|Use it or lose it!|
When I was ill, I found that the fog of depression quite literally entered my brain. What had previously been a perfectly adequate (and in some ways high-functioning) organ suddenly became indistinct, muddled and befuddled. I suddenly became confused by the simplest thing - like how to open a car door with an electronic key or how to tie my shoe laces. I also became chronically indecisive. If somebody in a shop asked me if I wanted a receipt - I would be glued to the spot in an agony of choice. Furthermore, I didn't always know what day of the week it was and I couldn't remember the birthdays of my nearest and dearest. As for the geography of Norfolk - that had all become a blur.
Many people simply don't understand how much impact clinical depression can have on cognitive ability. At one stage I was so worried I went to my GP who peformed an Alzheimer's test on me. I managed to pass but struggled. I only knew the date because it was on my appoitment card. I was OK on the current Prime Minister and telling the time on a clock face but I couldn't remember the three names that were given to me at the start of the test. I passed but I was far from being an A grade student.

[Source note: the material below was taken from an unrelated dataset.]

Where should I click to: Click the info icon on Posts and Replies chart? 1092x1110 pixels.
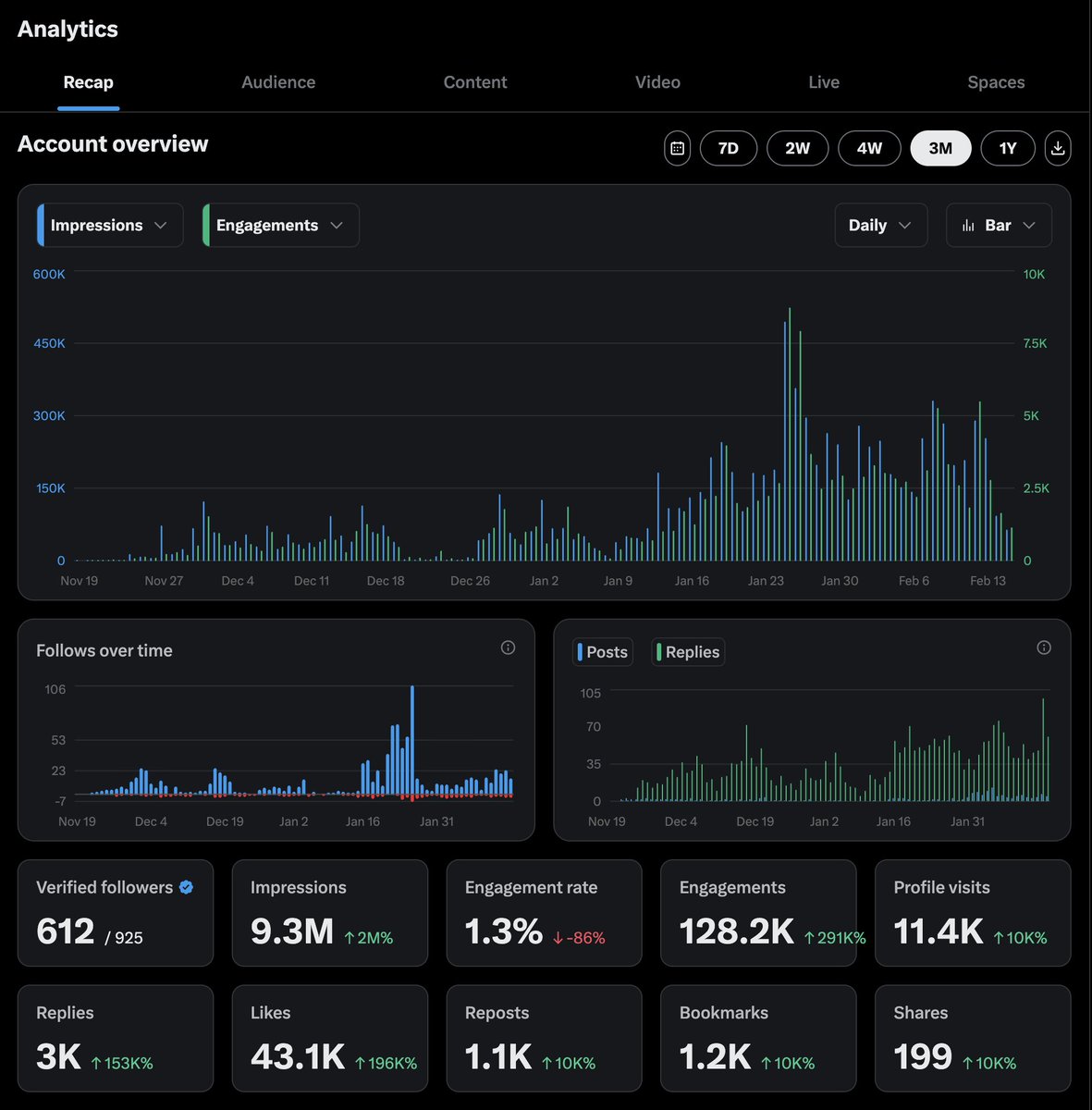tap(1044, 648)
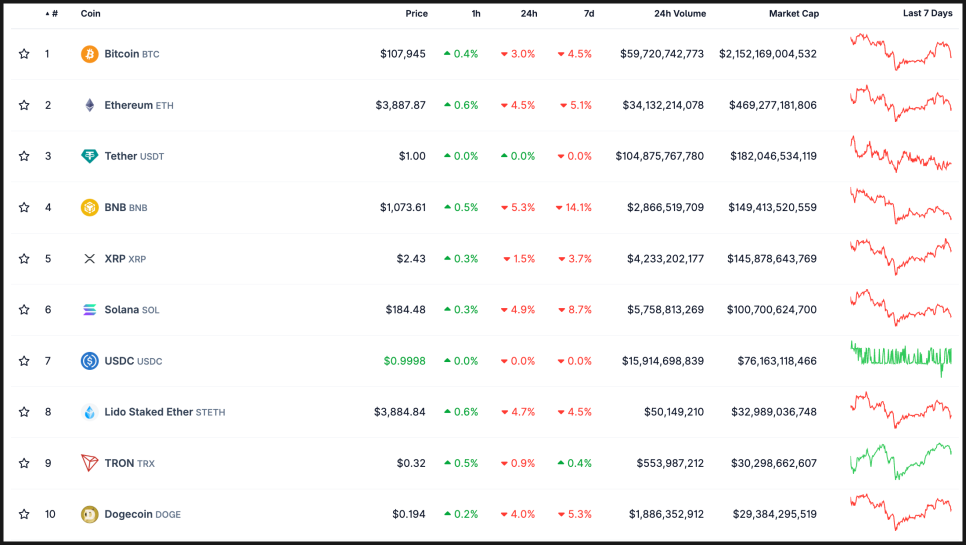Sort the table by 24h Volume
The width and height of the screenshot is (966, 545).
679,14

But brain-fog is another of depression's little tricks - so don't panic. The brain fog just makes you feel even more desperate and plunges you further into the depression.
So, what I tried to do in the early days was to try and use the brain for brain-type things. I couldn't solve my depression but I could try to recite the alphabet backwards. I learnt our car registration numbers (and still know them); I tried to remember Led Zeppelin albums; I tried to remember churches I had visited in Norfolk. At work I tried to remember plant names. Gradually the fog began to clear. I was still struggling with depression but the purely admin function of the brain started to come back.